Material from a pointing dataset
####
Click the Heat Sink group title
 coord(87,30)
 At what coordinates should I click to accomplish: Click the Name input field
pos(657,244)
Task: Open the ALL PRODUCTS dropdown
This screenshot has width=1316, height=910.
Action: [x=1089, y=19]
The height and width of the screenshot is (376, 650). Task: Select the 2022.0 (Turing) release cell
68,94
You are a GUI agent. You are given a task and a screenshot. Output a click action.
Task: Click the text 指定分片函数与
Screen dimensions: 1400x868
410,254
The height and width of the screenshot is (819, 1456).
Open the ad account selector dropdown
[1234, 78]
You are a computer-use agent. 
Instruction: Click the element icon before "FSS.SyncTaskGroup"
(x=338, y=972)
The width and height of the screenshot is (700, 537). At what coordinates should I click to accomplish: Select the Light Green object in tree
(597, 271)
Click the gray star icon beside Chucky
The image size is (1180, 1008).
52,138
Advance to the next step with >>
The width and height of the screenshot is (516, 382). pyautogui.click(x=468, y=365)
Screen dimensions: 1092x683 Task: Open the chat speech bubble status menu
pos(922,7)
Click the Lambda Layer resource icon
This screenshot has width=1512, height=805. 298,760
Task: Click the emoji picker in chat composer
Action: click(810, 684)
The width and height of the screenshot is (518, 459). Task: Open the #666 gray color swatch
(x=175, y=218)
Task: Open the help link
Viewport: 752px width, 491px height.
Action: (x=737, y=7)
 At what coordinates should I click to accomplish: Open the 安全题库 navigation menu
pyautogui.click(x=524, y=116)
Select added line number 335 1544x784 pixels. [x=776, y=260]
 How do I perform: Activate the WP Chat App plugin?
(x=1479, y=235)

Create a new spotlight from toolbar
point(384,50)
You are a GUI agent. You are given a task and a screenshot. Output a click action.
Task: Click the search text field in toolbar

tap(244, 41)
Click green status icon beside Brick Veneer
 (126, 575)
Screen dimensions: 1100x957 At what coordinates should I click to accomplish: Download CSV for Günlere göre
####
Reproduce the material above word for word, with every line in its original order.

Click the Heat Sink group title
 coord(87,30)
 At what coordinates should I click to accomplish: Click the Name input field
pos(657,244)
Task: Open the ALL PRODUCTS dropdown
This screenshot has width=1316, height=910.
Action: [x=1089, y=19]
The height and width of the screenshot is (376, 650). Task: Select the 2022.0 (Turing) release cell
68,94
You are a GUI agent. You are given a task and a screenshot. Output a click action.
Task: Click the text 指定分片函数与
Screen dimensions: 1400x868
410,254
The height and width of the screenshot is (819, 1456).
Open the ad account selector dropdown
[1234, 78]
You are a computer-use agent. 
Instruction: Click the element icon before "FSS.SyncTaskGroup"
(x=338, y=972)
The width and height of the screenshot is (700, 537). At what coordinates should I click to accomplish: Select the Light Green object in tree
(597, 271)
Click the gray star icon beside Chucky
The image size is (1180, 1008).
52,138
Advance to the next step with >>
The width and height of the screenshot is (516, 382). pyautogui.click(x=468, y=365)
Screen dimensions: 1092x683 Task: Open the chat speech bubble status menu
pos(922,7)
Click the Lambda Layer resource icon
This screenshot has width=1512, height=805. 298,760
Task: Click the emoji picker in chat composer
Action: click(810, 684)
The width and height of the screenshot is (518, 459). Task: Open the #666 gray color swatch
(x=175, y=218)
Task: Open the help link
Viewport: 752px width, 491px height.
Action: (x=737, y=7)
 At what coordinates should I click to accomplish: Open the 安全题库 navigation menu
pyautogui.click(x=524, y=116)
Select added line number 335 1544x784 pixels. [x=776, y=260]
 How do I perform: Activate the WP Chat App plugin?
(x=1479, y=235)

Create a new spotlight from toolbar
point(384,50)
You are a GUI agent. You are given a task and a screenshot. Output a click action.
Task: Click the search text field in toolbar

tap(244, 41)
Click green status icon beside Brick Veneer
 (126, 575)
Screen dimensions: 1100x957 At what coordinates should I click to accomplish: Download CSV for Günlere göre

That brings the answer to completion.